I remember being seized by a fear. Shock, at first, that someone could think of even photoshopping that. My country had no involvement in the tragedy, save for the few of us who actually lost loved ones there.
Not only that, but the Petronas Twin Towers certainly did not stand as a symbol of Islamic civilization to me.. It was an achievement of Malaysia's progress towards industrialization and participation in the world's sphere. It was a status symbol to make our mark on the world, even temporarily, in the World Records. Although the motifs on the thing are supposedly Muslim, they never struck me that way.
That, and it was just a petty thing to think, you know?
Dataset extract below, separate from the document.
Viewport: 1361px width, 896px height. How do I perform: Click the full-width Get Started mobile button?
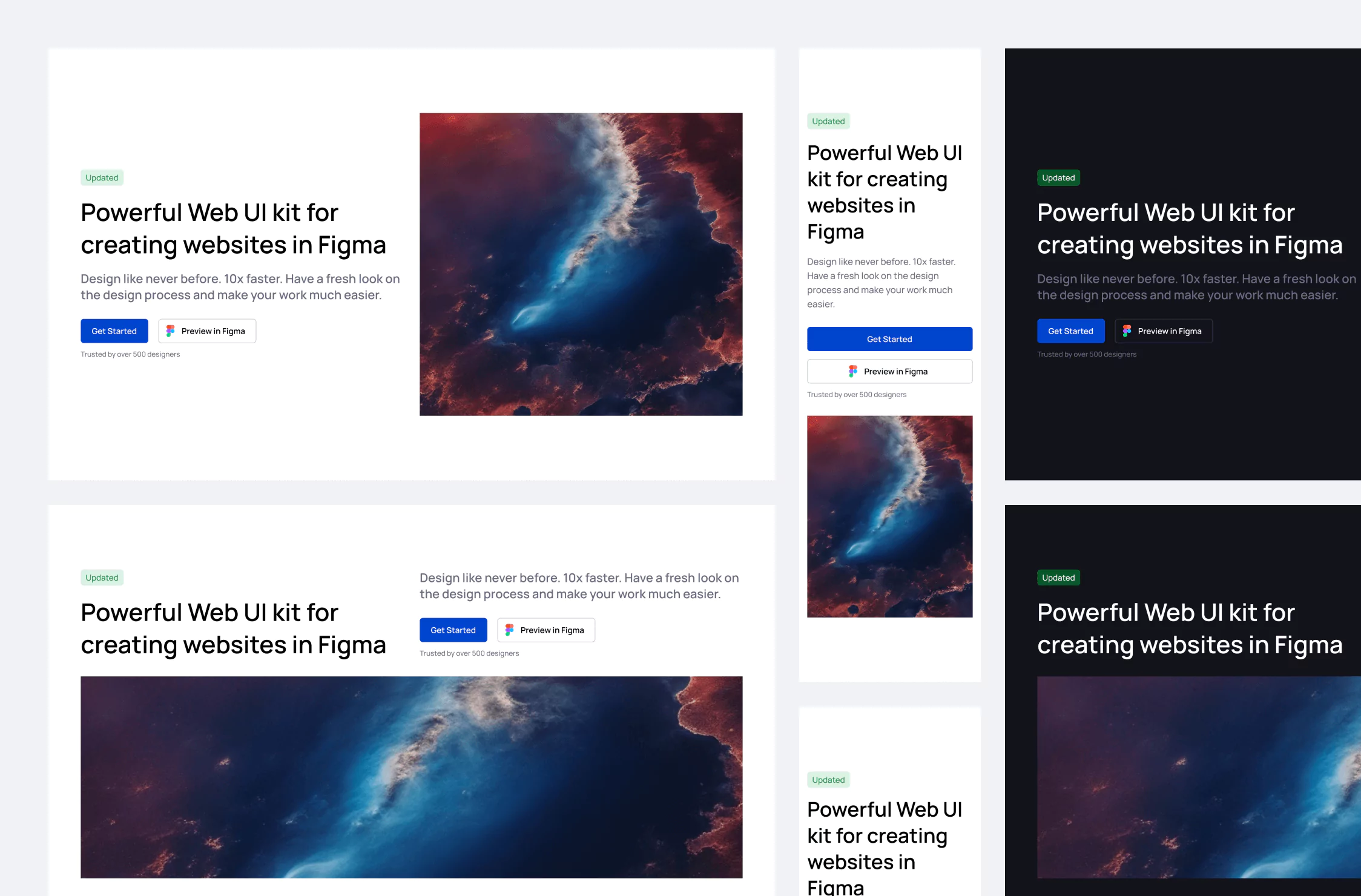point(889,339)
Yes, let's totally get revenge for 3,000 dead by killing another few thousand. That makes everything better. That really pays off the blood debt. Really, nothing to do with making amends for fucking up the Middle East.
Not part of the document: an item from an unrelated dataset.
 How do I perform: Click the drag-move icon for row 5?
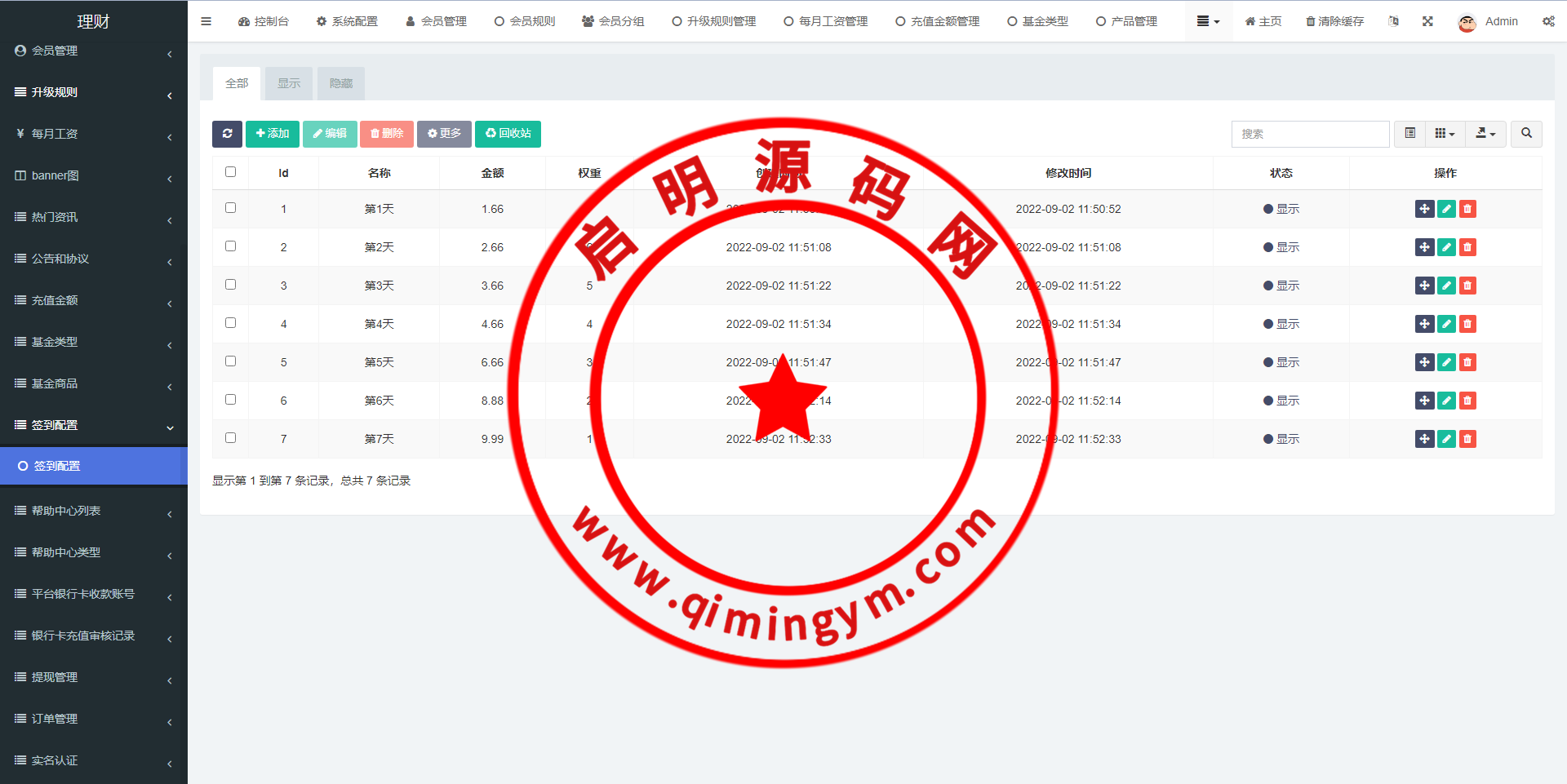[1424, 362]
But what was truly terrifying was the knowledge that had Angry America become so rageful that they wanted to declare war on Malaysia, and send the US military to invade us, the first thing they would have toppled would have been the Twin Towers. If America had wanted to, America could have destroyed us. America still has that power. Look what it has done to Afghanistan, look what it has done to Iraq.
Hell, if a few individual Americans had wanted to destroy us, I have no doubt that they could get together and figure out a way to ram our Twin Towers. After all, who was getting profiled after 9/11?
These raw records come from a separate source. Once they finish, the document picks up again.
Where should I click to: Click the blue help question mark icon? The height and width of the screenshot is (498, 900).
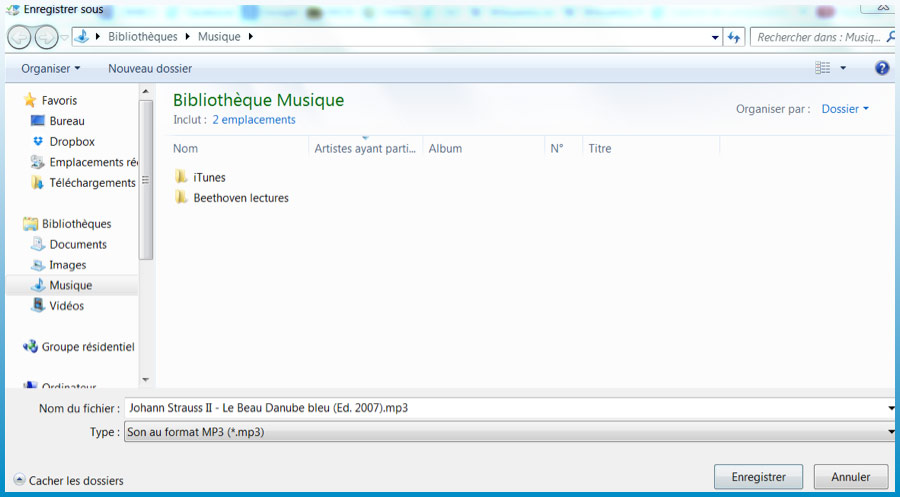(882, 68)
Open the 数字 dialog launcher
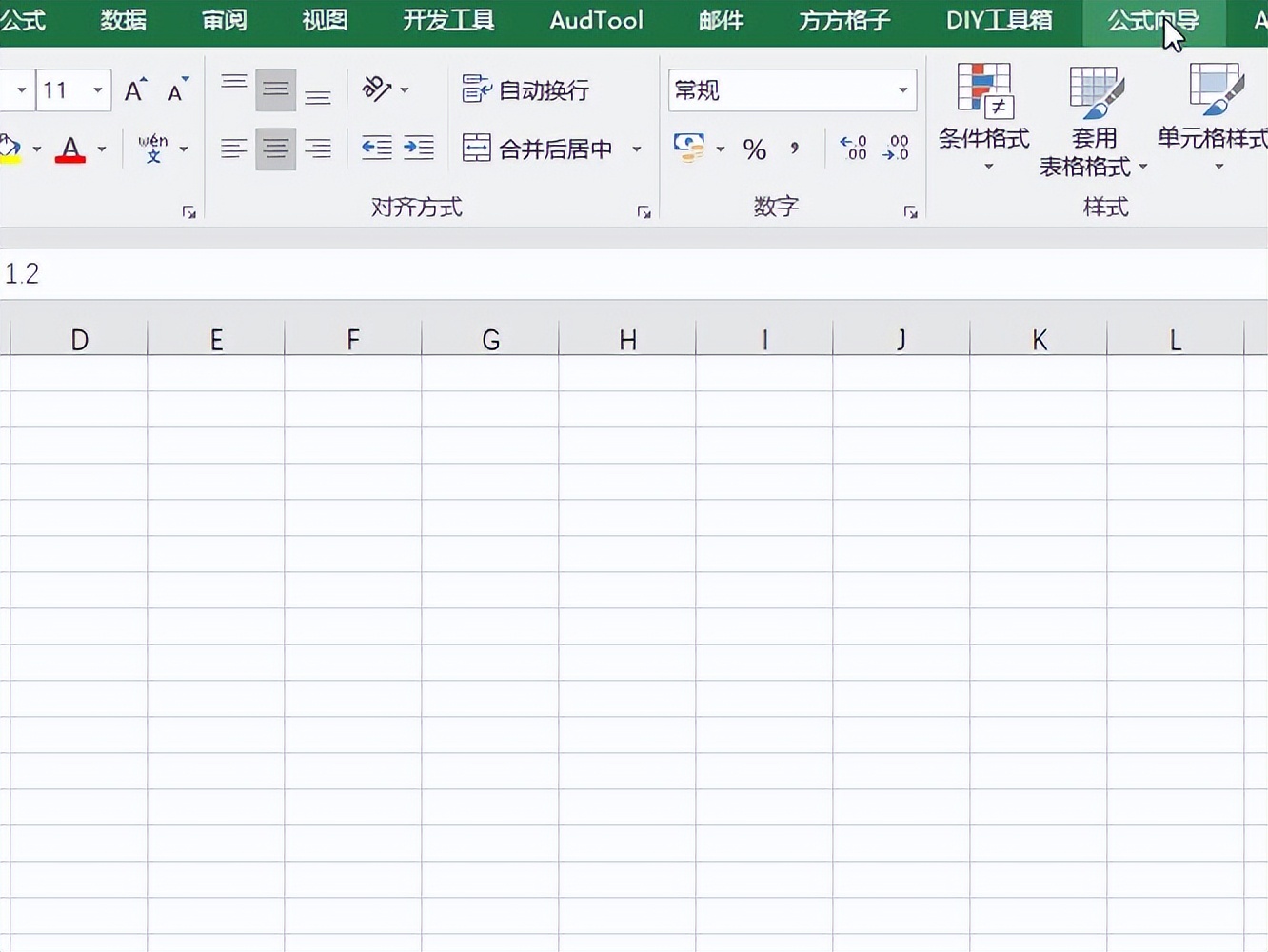The image size is (1268, 952). pos(910,211)
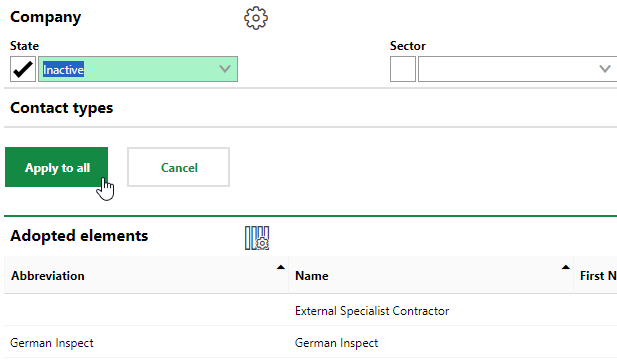This screenshot has width=617, height=360.
Task: Click the Adopted elements section heading
Action: (79, 236)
I refused to step inside the thread again. I hashed my feelings out with someone else, a friend who probably understood more about the issue than he let on, being a Jew, and he recognized my rage was my own, and said nothing to defend the action.
The guy who posted it AIMed me in panic. He hadn't realized I was Malaysian. He was horrified that he had upset someone so much. I don't remember what I said to him, but it didn't really make me feel any better. If no one on the forum had been Malaysian, then he would have been free to post the picture anyway and not caught shit. It makes me wonder, would anyone else have called him out on bigoted behaviour? Sad to say, I think not.
Living here, sometimes I don't think Americans understand just how much events here reverberate across the world, and thus, how much responsibility America has as a role model. Those who have some inkling usually hold it as a reason to interfere, to intervene, to go places where America really shouldn't be messing in.
But we in Malaysia felt it. We are smack dab on the other side of the planet, and even we were affected enough to follow it closely.
Now, almost eight years after the event, I still feel the anxiety of America abusing its power. I rooted for Obama because I thought he would do what he needed to pull out of the Middle-East. When he sent in more troops, I ultimately felt betrayed, although I did not vote him in. Although I know, intellectually, that America is losing its grip, that it is waning, that it must or it will crumble in a spectacular fall at some point, I still fear America.
This is not an indictment of Americans. I do not fear individual Americans. When I meet an American, I do not automatically fear them. It is not the American I fear. It is the entity of U.S.A., which is bigger than an American, which will last longer any any single mortal American, which has nuclear war heads and power to deploy them.
I do not often feel this fear, because I do not often think about America much in the context of world politics. When I think about America, it is often about issues within it, and how it applies to issues I have encountered, either in Canada or my home country. I don't live with this fear, certainly.
But I won't deny that when I remember 9/11, I remember I fear America.